Мы схватили еду, поблагодарили Марту и помчались изо всех сил.
Имя определяет твою судьбу
Ещё несколько следующих недель я просыпался, слыша звук своего имени. Этот звук был прекрасен, напоминал необычайно чудесную музыку. Мне захотелось, чтобы у всего, что окружало меня, было имя. Не только у людей, но и у животных, у деревень, у дорог и королевств, даже у гор должно было быть имя.
Когда пришла весна, мы с Краснушкой забрались высоко-высоко на Гору, так высоко, что смогли увидеть Деревню целиком и все дороги, Королевство и ещё дальше, где еле различались деревни ВонТам и ЗаПределами. Передо мной простирался весь путь, который я проделал. Я размечтался, что смогу увидеть троллей в Восточных лесах, которые хлебали тину, а может быть, кушали яблоки. Я представил, что вижу своих тётушек в ВонТам, которые пряли волшебное полотно, представил Иду, которая сочиняла стишки и пекла торт. Однажды я обязательно их снова навещу и буду прясть с ними, соединяя своё волшебство с их.

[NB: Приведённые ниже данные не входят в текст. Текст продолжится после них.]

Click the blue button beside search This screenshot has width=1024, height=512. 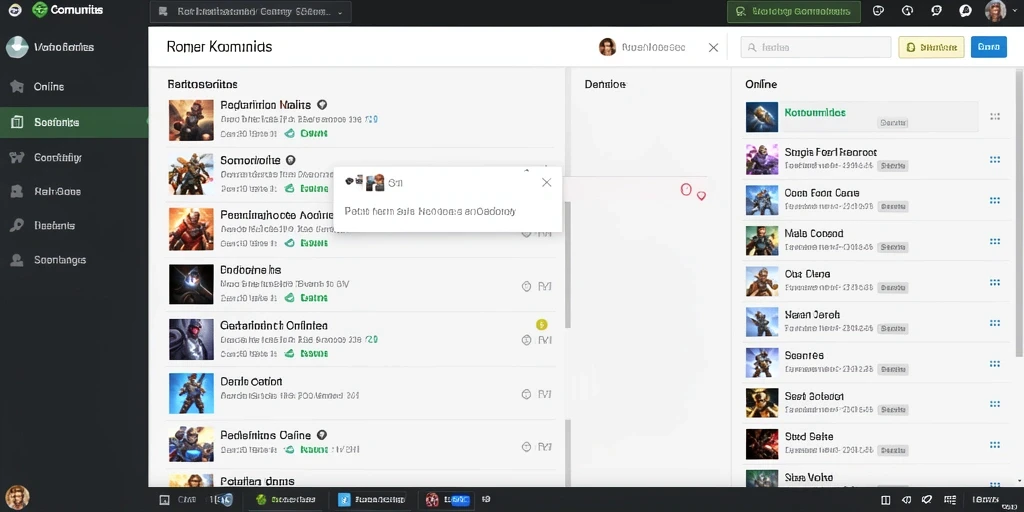tap(988, 47)
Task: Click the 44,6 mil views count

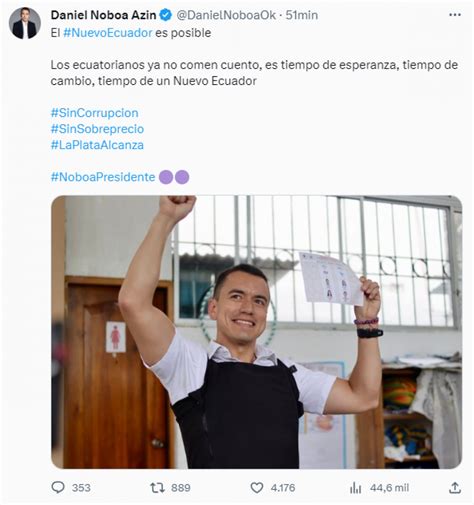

И вместо того, чтобы вить из меня веревки, магия соединит нас вместе. Но сейчас я был дома, там, где всё начиналось. И у меня было одно незавершенное дело.
— Я собираюсь дать имя Горе, — сказал я.
— Зачем? — спросила Краснушка. — Горе же не нужна судьба, как нам.
— Нужна, — ответил я. — Всё в мире должно иметь судьбу. Всё должно соединяться и переплетаться с нашими судьбами.